Textauszug>
_ _ _ _ _ _ _

Doch nicht nur Transfektionen mussten die Wissenschaftler für diese Studie beherrschen. So setzten sie auch die Konfokalmikroskopie ein.Diese ermöglicht es, aus einzelnen optischen Schnitten mit mikroskopischer Auflösung räumlich Objekte darzustellen. Für die ETH etablierte diese Technik ein Doktorand von Perriard. Dieser erachtete die Standard-Software als miserabel und erarbeitete darum in seiner Dissertation eine eigene. Der Biologe ohne Programmierungsängste gründete später einen Software-Spin-off.

Dank der Konfokalmikroskopie konnten die Zürcher Forscher auch nachweisen, dass sich die Herzmuskelzellen in Kultur anders entwickeln und eine andere Zellarchitektur aufweisen als im lebenden Organismus. In diesem werden die Myofibrillen durch einen typischen zylindrischen Mantel umfasst. Die einzelnen Zellen werden mechanisch gekoppelt mit Strukturen, interkalierte Scheiben genannt. Bevor der räumliche Aufbau der Herzmuskelzellen in vivo geklärt war, hatten Perriard und seine Mitarbeiter jedoch schon länger auf die Veränderungen von interkalierten Scheiben bei Herzmuskelkrankheiten hingewiesen.

Die interkalierten Scheiben beschäftigten die Forschungsgruppe aber noch weiter. So kam sie in einer neueren Arbeit beispielsweise zum überraschenden Befund, dass das bekannte Signalprotein beta-Catenin in zu grossen Mengen an den Scheiben zu einer Herzerkrankung führt. Dieser Effekt kann aber aufgrund der Analysen nicht über die Signalfunktion des Beta-Catenin erklärt werden.

_ _ _ _ _ _ _

Vorliegende Daten>
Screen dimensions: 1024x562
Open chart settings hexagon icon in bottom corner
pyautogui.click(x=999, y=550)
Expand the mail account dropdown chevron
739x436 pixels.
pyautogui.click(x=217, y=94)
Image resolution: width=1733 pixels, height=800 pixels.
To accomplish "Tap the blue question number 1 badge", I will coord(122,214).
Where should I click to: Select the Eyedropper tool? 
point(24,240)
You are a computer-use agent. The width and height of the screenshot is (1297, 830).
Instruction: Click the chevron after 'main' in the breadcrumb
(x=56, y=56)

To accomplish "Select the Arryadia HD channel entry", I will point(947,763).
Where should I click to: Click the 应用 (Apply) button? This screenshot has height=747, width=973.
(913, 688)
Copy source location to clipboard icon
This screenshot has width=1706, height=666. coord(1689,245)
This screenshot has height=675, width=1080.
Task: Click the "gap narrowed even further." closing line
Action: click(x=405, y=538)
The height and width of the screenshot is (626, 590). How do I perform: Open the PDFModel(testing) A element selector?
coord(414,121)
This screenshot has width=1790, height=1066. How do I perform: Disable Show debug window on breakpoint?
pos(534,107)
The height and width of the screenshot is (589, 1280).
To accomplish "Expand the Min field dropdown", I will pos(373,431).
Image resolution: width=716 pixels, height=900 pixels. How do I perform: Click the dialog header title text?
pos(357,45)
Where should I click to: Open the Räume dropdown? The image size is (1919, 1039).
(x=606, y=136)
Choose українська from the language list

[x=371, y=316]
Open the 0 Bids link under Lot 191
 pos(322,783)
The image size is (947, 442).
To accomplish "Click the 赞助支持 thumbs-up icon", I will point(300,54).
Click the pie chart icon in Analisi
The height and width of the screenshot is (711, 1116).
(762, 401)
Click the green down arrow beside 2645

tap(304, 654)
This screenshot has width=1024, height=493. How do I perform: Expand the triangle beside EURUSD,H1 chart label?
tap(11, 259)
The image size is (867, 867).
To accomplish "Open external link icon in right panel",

_ _ _ _ _ _ _

Aufgabe> Warum hat der Doktorand von Perriard laut dem Textauszug in seiner Dissertation eine eigene Software erarbeitet? Die Daten haben mit dem Textauszug nichts zu tun.

Antwort> Weil er die Standard-Software als miserabel erachtete.